Laut Transparency International verliert unser Gesundheitssystem Jahr für Jahr rund 20 Milliarden Euro durch Korruption. Der gesellschaftliche Druck auf pharmazeutische Hersteller steigt. Reichen freiwillige Selbstverpflichtungen aus?

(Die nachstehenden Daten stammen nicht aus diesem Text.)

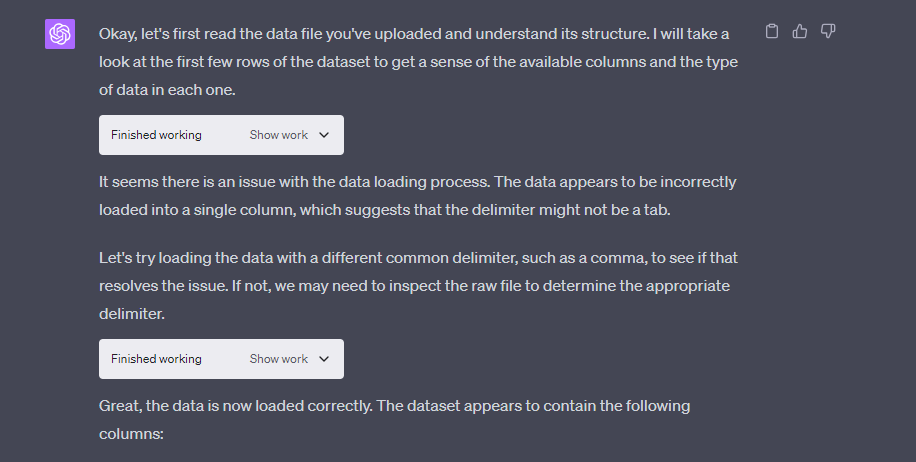Expand the second Finished working chevron
Viewport: 916px width, 462px height.
pos(323,359)
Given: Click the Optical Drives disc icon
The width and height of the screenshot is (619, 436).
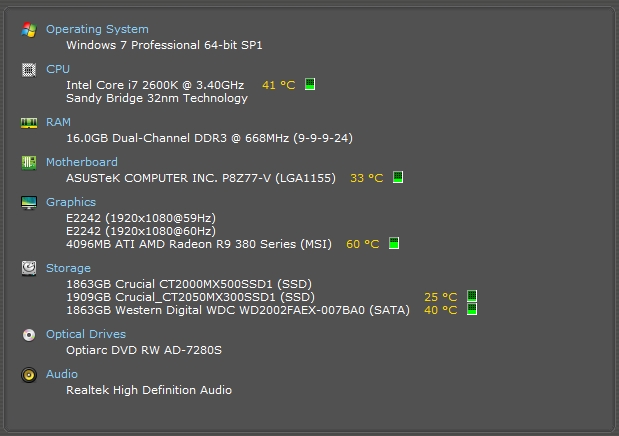Looking at the screenshot, I should pyautogui.click(x=29, y=335).
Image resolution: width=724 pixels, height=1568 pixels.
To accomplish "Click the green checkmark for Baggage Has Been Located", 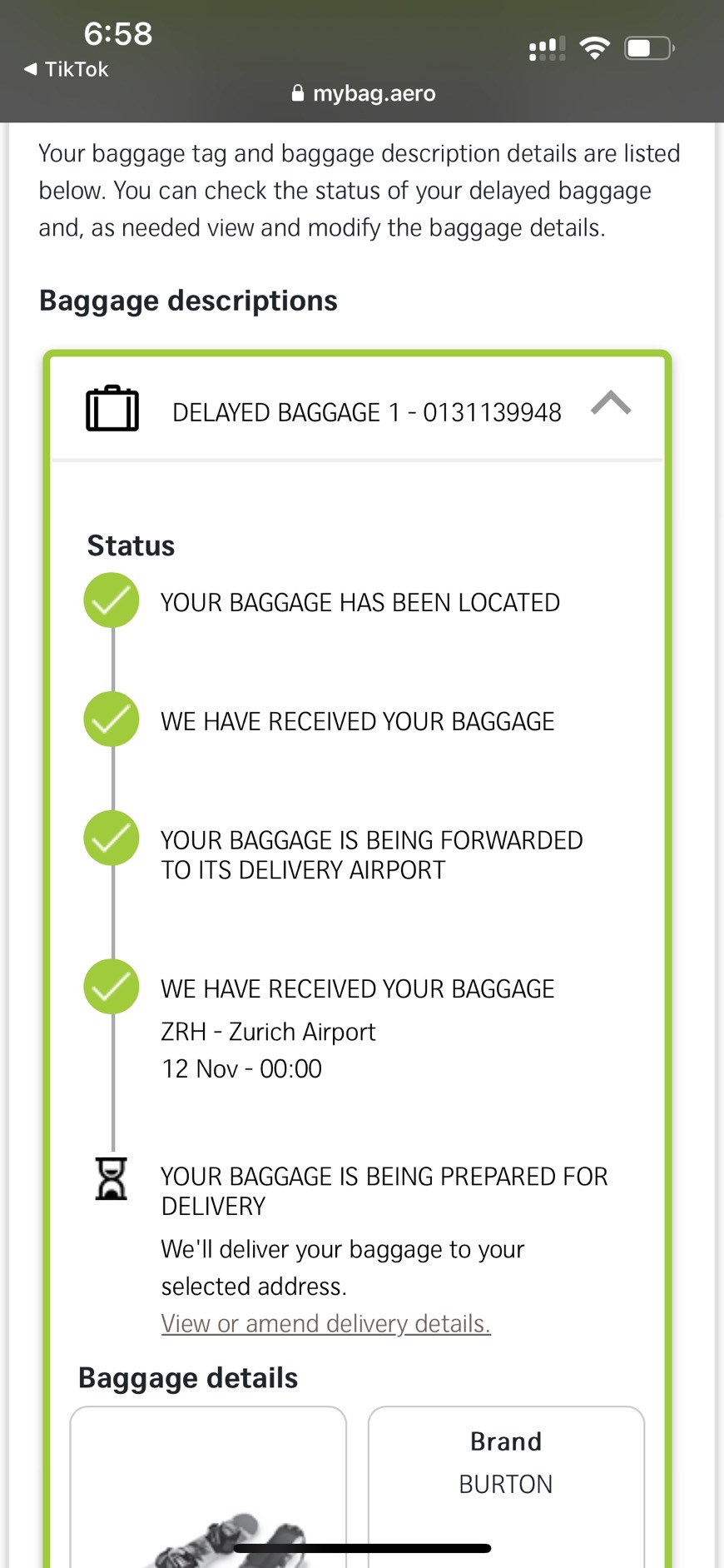I will tap(112, 600).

Ende Mai genehmigte das Kartellamt einen Transparenzkodex für forschende Arzneimittelhersteller. Im Dokument verpflichten sich Mitgliedsfirmen der „Freiwilligen Selbstkontrolle für die Arzneimittelindustrie" (FSA), Zuwendungen an Heilberufler offenzulegen. Dazu gehören Beraterhonorare, Gelder für die Forschung, aber auch gesponserte Fortbildungsveranstaltungen. Geschenke soll es künftig nicht mehr geben. Jetzt wird es ernst: Ab Januar 2015 sammelt die FSA Daten, um 2016 mit der Veröffentlichung zu beginnen. Dazu gehören sowohl Beträge als auch Namen und Adressen von Empfängern – allerdings nur mit Zustimmung Betroffener. Lehnen Heilberufler ab, reduziert sich der Datensatz auf eine anonymisierte Darstellung. Entlohnen Firmen Ärzte für klinische Studien, werden grundsätzlich keine Namen genannt.
Dem Beispiel forschender Arzneimittelhersteller folgen auch andere Einrichtungen. Die Arzneimittelkommission der deutschen Ärzteschaft (AkdÄ) plant ebenfalls, relevante Interessenkonflikte ihrer ordentlichen Mitglieder zu kommunizieren. Sie hat eigene Regeln entwickelt, wie sich AkdÄ-Mitglieder zu verhalten haben. Jenseits der Ärzteschaft bleiben Bereiche offen, die transparenter geregelt werden sollten.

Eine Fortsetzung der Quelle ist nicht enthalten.